How sexual differentiation occurs in rodent species where males lack a Y chromosome and SRY remains enigmatic. In Amami spiny rats, two possible candidates have been postulated to regulate testes formation: Cbx2, which acts upstream of Sry, and Er71 [42, 43]. The wave of sexual differentiation affects both the gonad and brain [1-3]. While in the latter steroid hormones, testosterone and estrogen, are the guiding factors, SRY might also be involved [61]. In those species that possess SRY, it continues to be expressed in the adult male brain [62, 63]. At the current time, we cannot obtain embryonic or neonatal brain samples from Amami spiny rat to identify putative sex determining gene(s)/transcript(s) in this species. Our prediction at the outset was that similar to mice, birds, and humans [44-48], sex differences would be identified in gene/transcript expression in adult Amami spiny rat, albeit many of these many not necessarily be sex-determining genes. The additional objective of the current work was to establish the first reference transcriptomic library for Amami spiny rat that would likely facilitate future work seeking to identify those gene(s)/transcript(s) compensating for the absence of the Y chromosome and SRY in this species. With these limitations and potential strengths in mind, we analyzed the transcriptomes of the adult male and female Amami spiny rat brains to determine which genes and transcripts show sexually dimorphic patterns of expression.

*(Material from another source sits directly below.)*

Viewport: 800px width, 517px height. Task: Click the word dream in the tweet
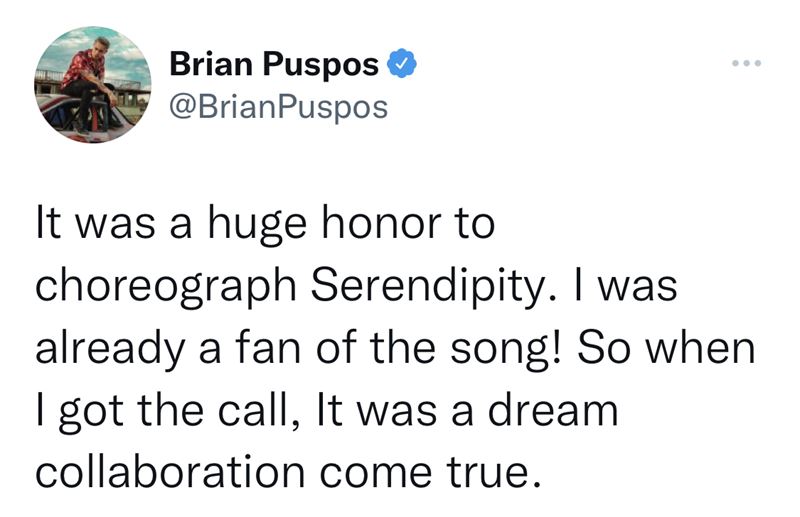[553, 409]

While certain genes differed in expression between male and female Amami spiny rat, as detailed further below, more prominent changes were discovered when comparing sex differences of individual transcripts. The aggregate characteristics of the differentially expressed transcripts are compelling. While the proportional contribution of each splice variant to the total mRNA for a given gene might be low, such variants might demonstrate different potencies in binding and activating various cellular pathways. Studies with mice and other taxa demonstrate that expression of such transcript variants can result in dramatic sex differences and potentially underpin sexual differentiation [64-67]. In Amami spiny rat, additional phenotypic studies are needed to validate the significance of these findings and whether they broadly differ across various sexually dimorphic organs, including the gonad, and discrete brain regions.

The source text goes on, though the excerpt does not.